Per recent reports, the crypto-bankrupt lending organization Celsius Network is currently facing federal investigations in the United States due to alleged operational irregularities. The imminent accusations might lead to the arrest and detention of former CEO Alex Mashinsky.
Bankrupt Crypto Lending Platform in Hot Soup
The lending platform was one of the more high-profile victims of the crypto market’s sharp sell-off, triggered partly by the Terra blockchain’s failure in May. The legal woes of the now-bankrupt crypto lender continue.
According to a Tuesday filing from lawyers for its committee of unsecured creditors, the company is reportedly facing U.S. federal investigations. It is worth noting that the committee represented several Celsius customers who ended up as the company’s unsecured creditors. Regarding the council, the number and scope of debtor investigations by government entities are “significant.”
The company has faced enforcement proceedings or investigations in nearly 40 states and federal government investigations or inquiries. According to a crypto report center, the document also included a statement from the Texas State Securities Board informing Celsius that multiple states were investigating him. The Securities and Exchange Commission (SEC), the Commodity Futures Trading Commission (CFTC), and the Federal Trade Commission previously investigated the lender.
Counsel of the creditors stated in a Tuesday filing:
“The number and extent of investigations of the debtors by governmental entities is significant: Celsius is apparently subject to enforcement proceedings or investigations in at least 40 states, in addition to investigations or inquiries involving the federal government.”

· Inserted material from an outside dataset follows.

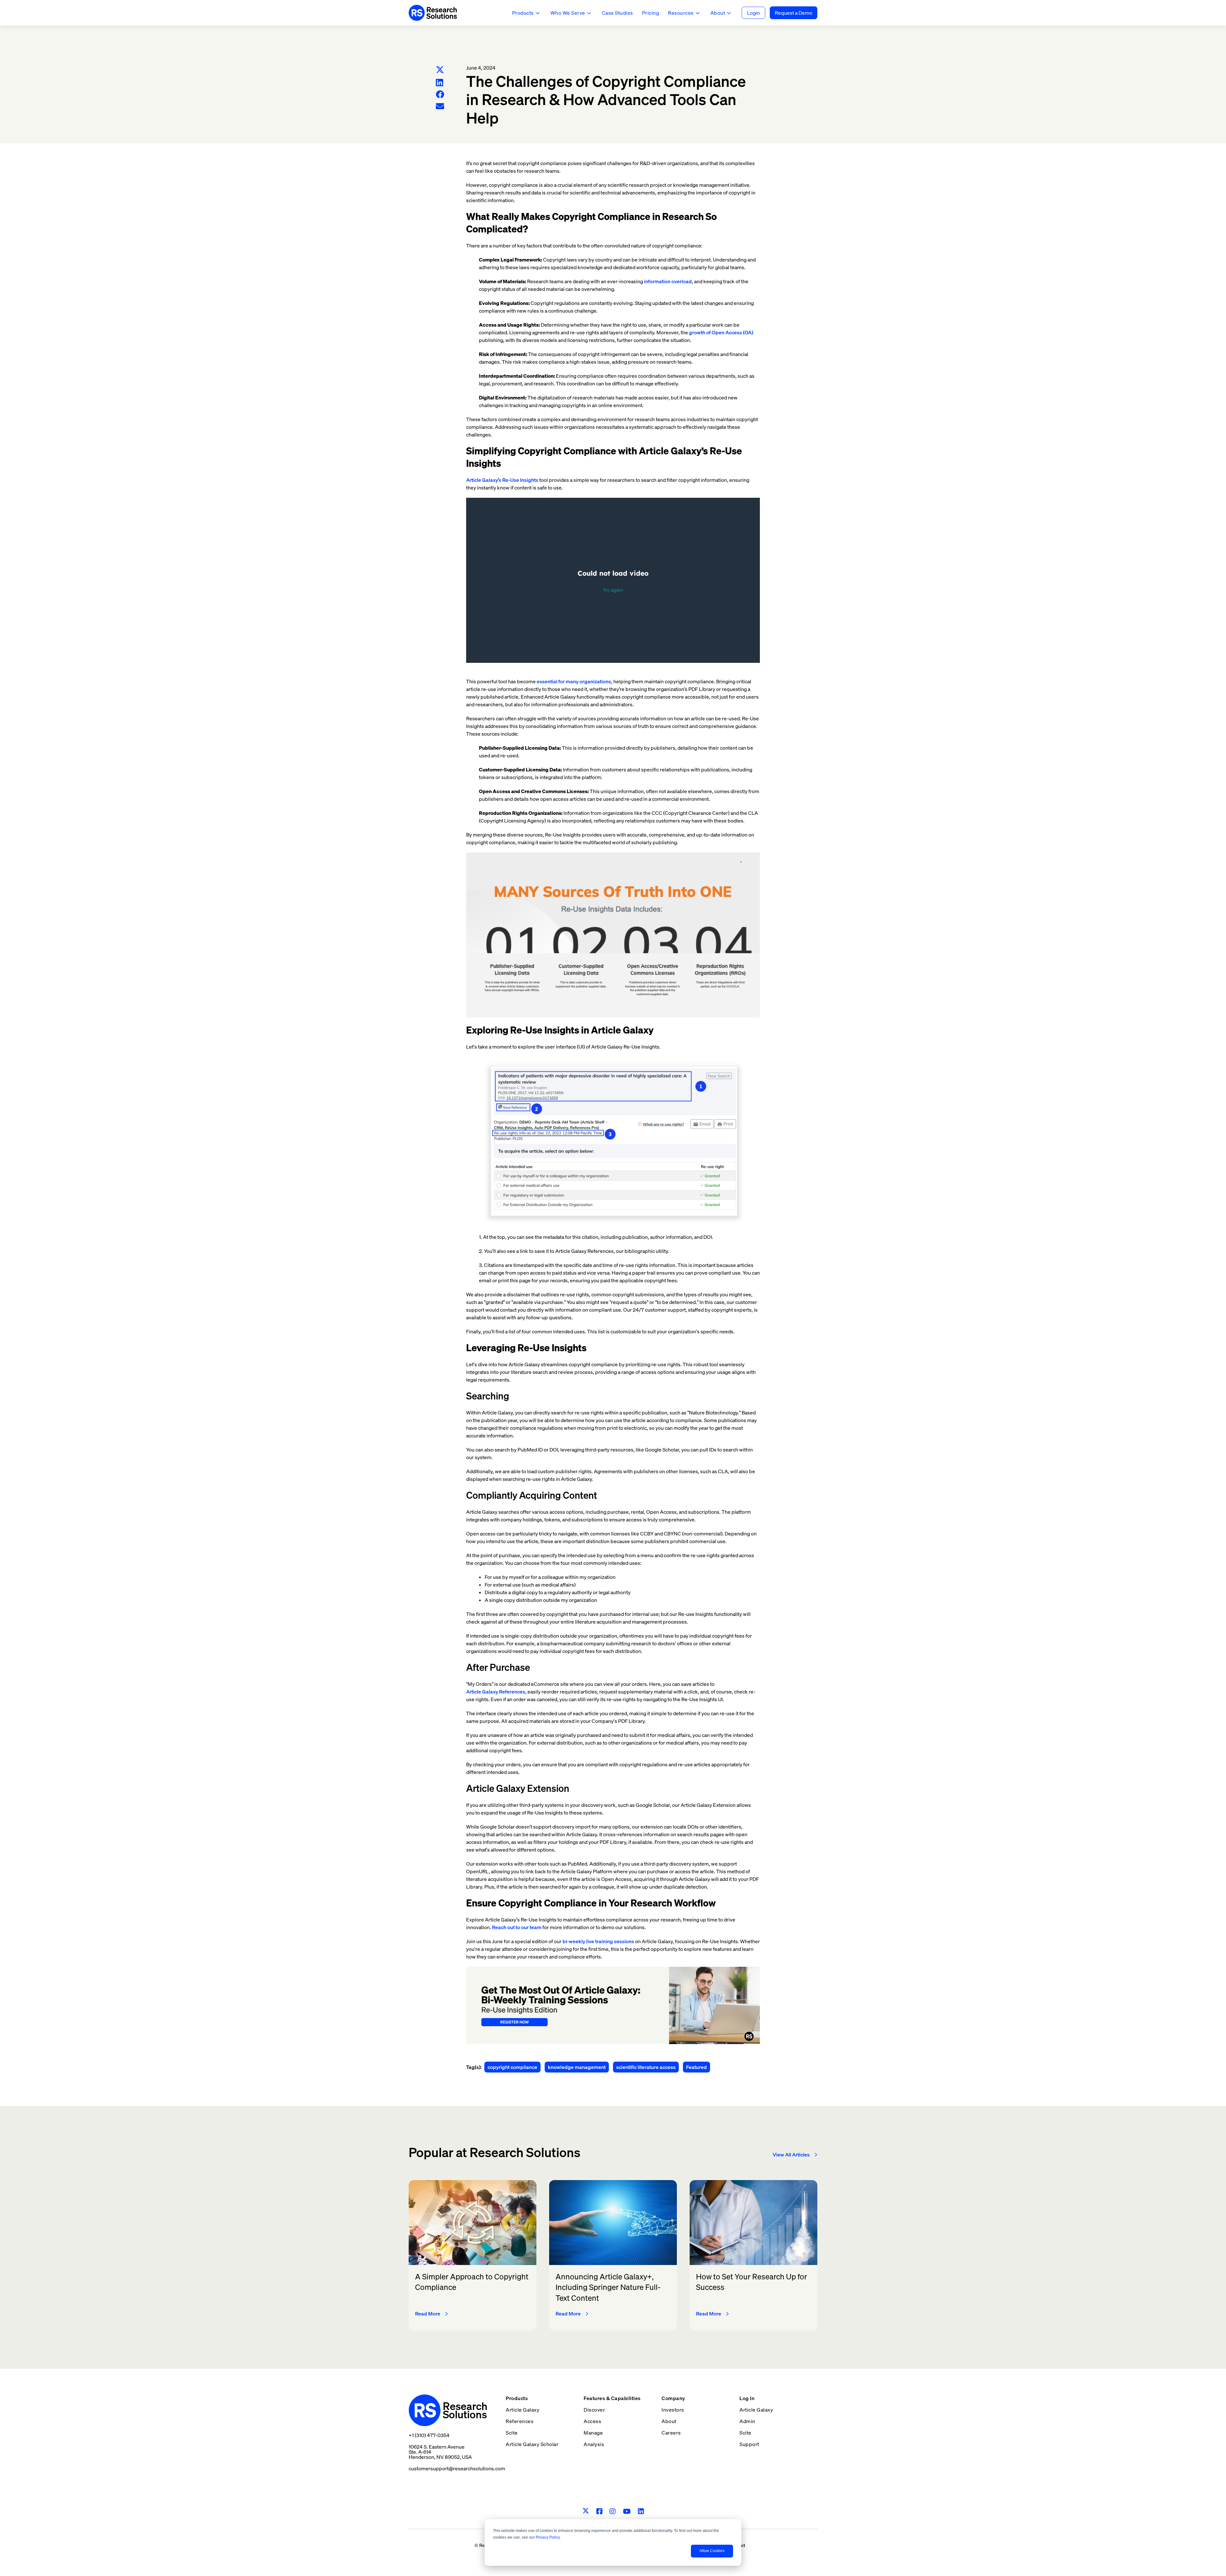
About (717, 12)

The judge overseeing the case has received vast letters from several customers accusing the digital currency lender platform and its former CEO, Alex Mashinsky, of misleading them about the risks of entrusting their digital assets to the company. As a result, the judge appointed an examiner to investigate these and other issues.
Furthermore, Celsius froze customer withdrawals in June to avoid a possible “panic run” by participants. A month later, it declared bankruptcy. Something that led to the loss of assets and investments of large and small scale investments organizations and individuals.
No End in Sight for Celsius Network’s Miseries
Since declaring insolvency, the company has received widespread criticism from users for its marketing and management strategies. On June 15, it was even served with a federal grand jury subpoena. The U.S. District Court for the Southern District of New York issued the subpoena. Celsius also had a $1 billion hole in its balance sheet, as it had $4.3 billion in assets and $5.5 billion in liabilities.
Celsius Network founder Alex Mashinsky, who resigned as CEO of the troubled company in September, also found himself in hot water. The executive allegedly removed $10 million from Celsius weeks before the company ceased customer withdrawals. The collapse of the Terra fall was roiling the crypto markets at the time.
In another interesting development, an internet researcher going by the alias ‘Coffeezilla’ claimed that the former CEO was still dumping hundreds of dollars in CEL tokens. The transactions are thought to have occurred last week from Mashinsky’s various wallets. Following Mashinsky, another co-founder, Daniel Leo, resigned amid the bankruptcy proceedings.